I did what you described and while it ran for 6 minutes, I get a "Killed" in the output with no other information. The RAM was basically maxed out throughout and there was no hypo.word not found error. The model is probably just too big to run on free Colab.

How much resources does it really take to run the l1107 model anyways? Because running it on colab maxed out 12GB of system RAM. Feels really overkill for a 10 second audio input.

It takes less than 8GB with the code snippet of https://huggingface.co/facebook/mms-1b-all and can easily be run on CPU - give it a try ;-)

It takes less than 8GB with the code snippet of https://huggingface.co/facebook/mms-1b-all and can easily be run on CPU - give it a try ;-)

That's good to know B), because even after tweaking the line where asr.py was supposed to do stuff to hypo.word it ran on Colab but after 6 minutes of maxing out the 12GB of RAM it was killed. The audio file wasn't even long, it was less than 10 seconds long.

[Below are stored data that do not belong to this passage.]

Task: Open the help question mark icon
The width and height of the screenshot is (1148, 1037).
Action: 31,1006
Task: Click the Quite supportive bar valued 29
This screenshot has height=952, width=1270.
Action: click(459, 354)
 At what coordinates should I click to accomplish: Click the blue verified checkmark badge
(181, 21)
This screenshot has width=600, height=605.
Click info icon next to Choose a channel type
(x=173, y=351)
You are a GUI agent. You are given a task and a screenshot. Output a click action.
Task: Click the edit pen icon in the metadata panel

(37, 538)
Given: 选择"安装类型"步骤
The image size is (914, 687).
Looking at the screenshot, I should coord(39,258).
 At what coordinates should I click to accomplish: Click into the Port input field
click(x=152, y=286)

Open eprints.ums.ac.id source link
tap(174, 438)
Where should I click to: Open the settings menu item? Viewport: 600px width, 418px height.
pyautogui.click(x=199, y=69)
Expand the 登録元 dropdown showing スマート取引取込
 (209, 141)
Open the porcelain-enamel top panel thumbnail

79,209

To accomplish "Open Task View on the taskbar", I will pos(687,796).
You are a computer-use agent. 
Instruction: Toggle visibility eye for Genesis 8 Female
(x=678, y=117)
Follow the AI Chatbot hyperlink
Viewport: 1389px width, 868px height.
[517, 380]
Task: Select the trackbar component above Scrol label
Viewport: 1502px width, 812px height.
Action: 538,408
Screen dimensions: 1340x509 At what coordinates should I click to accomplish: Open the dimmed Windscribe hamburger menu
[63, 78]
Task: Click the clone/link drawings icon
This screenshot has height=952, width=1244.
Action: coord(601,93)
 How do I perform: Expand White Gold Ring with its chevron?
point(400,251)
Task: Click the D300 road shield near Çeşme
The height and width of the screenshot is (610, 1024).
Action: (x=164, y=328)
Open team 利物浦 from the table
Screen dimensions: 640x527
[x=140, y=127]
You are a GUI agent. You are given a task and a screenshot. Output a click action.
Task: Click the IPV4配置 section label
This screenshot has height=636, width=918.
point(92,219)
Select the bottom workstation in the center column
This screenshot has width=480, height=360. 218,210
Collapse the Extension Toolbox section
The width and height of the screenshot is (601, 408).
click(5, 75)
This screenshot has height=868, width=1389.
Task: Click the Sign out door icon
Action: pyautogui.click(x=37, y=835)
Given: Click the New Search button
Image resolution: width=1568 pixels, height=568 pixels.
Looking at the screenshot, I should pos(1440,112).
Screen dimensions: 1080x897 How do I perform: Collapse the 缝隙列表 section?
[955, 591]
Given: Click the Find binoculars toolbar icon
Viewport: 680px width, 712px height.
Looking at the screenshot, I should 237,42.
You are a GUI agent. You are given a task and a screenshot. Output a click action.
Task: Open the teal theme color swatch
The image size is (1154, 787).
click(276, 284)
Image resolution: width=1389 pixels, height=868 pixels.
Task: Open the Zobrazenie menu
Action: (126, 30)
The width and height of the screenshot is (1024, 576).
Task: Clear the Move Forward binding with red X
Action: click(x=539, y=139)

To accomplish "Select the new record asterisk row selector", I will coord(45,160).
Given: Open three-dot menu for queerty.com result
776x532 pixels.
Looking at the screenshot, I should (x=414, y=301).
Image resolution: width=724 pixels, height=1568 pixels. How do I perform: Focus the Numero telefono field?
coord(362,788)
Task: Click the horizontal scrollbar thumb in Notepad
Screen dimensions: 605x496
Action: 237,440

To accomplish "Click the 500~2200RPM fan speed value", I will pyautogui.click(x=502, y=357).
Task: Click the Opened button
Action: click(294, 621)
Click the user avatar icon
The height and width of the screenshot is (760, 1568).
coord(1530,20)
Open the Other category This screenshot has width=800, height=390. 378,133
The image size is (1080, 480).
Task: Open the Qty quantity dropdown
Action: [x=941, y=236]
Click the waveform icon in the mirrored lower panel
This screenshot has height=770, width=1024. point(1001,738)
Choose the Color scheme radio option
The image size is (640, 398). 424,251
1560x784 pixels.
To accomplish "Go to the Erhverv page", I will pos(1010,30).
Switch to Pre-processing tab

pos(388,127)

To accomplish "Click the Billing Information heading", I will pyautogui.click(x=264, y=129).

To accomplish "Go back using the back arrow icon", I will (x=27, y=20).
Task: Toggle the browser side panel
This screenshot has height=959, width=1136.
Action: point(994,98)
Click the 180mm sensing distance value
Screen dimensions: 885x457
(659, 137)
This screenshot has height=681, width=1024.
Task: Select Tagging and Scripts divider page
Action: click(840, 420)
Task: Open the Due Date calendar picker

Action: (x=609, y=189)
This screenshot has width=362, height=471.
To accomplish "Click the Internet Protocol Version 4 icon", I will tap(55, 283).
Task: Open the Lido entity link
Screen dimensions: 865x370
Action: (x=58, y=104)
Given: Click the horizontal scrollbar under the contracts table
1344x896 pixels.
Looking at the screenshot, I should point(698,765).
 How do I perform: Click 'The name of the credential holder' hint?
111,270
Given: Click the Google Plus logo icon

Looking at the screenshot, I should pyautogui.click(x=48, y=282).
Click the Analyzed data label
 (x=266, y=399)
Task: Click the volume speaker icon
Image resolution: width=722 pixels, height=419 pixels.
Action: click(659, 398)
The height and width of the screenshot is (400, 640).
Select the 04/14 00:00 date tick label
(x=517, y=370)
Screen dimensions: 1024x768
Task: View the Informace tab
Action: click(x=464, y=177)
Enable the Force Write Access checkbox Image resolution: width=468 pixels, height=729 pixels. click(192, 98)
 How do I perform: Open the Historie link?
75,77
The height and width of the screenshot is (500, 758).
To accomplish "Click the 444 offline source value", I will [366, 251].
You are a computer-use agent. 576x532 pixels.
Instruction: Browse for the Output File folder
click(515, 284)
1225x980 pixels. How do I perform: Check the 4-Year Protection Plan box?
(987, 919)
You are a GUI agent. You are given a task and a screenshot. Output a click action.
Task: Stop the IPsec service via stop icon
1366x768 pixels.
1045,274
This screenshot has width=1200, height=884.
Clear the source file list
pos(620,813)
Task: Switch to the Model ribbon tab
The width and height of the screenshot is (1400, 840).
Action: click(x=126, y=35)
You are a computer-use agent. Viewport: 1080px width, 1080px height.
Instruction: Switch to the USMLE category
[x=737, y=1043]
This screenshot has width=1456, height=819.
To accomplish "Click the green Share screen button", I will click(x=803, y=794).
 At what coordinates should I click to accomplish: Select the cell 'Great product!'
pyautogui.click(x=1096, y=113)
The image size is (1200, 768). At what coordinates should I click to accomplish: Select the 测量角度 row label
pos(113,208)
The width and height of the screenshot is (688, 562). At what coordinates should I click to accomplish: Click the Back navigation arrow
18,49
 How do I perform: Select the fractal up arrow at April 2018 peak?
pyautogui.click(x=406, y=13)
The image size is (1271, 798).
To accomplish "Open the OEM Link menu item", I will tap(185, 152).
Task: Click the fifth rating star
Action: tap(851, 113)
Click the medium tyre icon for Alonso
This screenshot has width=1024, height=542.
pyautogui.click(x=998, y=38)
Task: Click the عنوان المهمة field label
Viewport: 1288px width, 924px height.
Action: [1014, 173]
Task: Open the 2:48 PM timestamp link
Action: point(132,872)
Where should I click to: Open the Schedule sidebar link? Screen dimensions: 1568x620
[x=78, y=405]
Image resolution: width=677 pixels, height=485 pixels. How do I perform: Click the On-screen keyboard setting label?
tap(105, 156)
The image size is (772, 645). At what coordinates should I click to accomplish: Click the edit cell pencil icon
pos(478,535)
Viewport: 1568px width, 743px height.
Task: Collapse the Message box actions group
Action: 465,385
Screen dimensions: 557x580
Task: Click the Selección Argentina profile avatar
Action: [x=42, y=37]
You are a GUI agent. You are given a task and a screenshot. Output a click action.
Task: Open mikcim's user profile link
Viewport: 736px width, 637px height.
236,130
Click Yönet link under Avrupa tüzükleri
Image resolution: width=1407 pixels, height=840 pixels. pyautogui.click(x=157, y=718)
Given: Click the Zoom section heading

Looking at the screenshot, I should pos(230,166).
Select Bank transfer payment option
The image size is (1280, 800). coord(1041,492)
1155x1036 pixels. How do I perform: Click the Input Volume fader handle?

By the way I have yet to try it using 🤗 transformers, I'm referring to the colab notebook demoing ASR that's having trouble running.

I also found this error "hypo.word" on another machine (Ubuntu 20.04) while there is no problem in the other (Ubuntu 22.04). Actually there is an error before No such file or directory: /tmp/hypo.word:

ValueError: numpy.ndarray size changed, may indicate binary incompatibility. Expected 96 from C header, got 88 from PyObject

After updating Numpy (from 1.21.5 to 1.24.3) the error was gone and the the output of ASR is shown in the bottom.

missing modules, one of them being omegaconf

@altryne you need to print the error output to debug

Yes you are right. Smaller model is working 😓

To fix this issue, add open(tmpdir/"hypo.word", 'w').close() before the line 48 in "fairseq\examples\mms\asr\infer\mms_infer.py"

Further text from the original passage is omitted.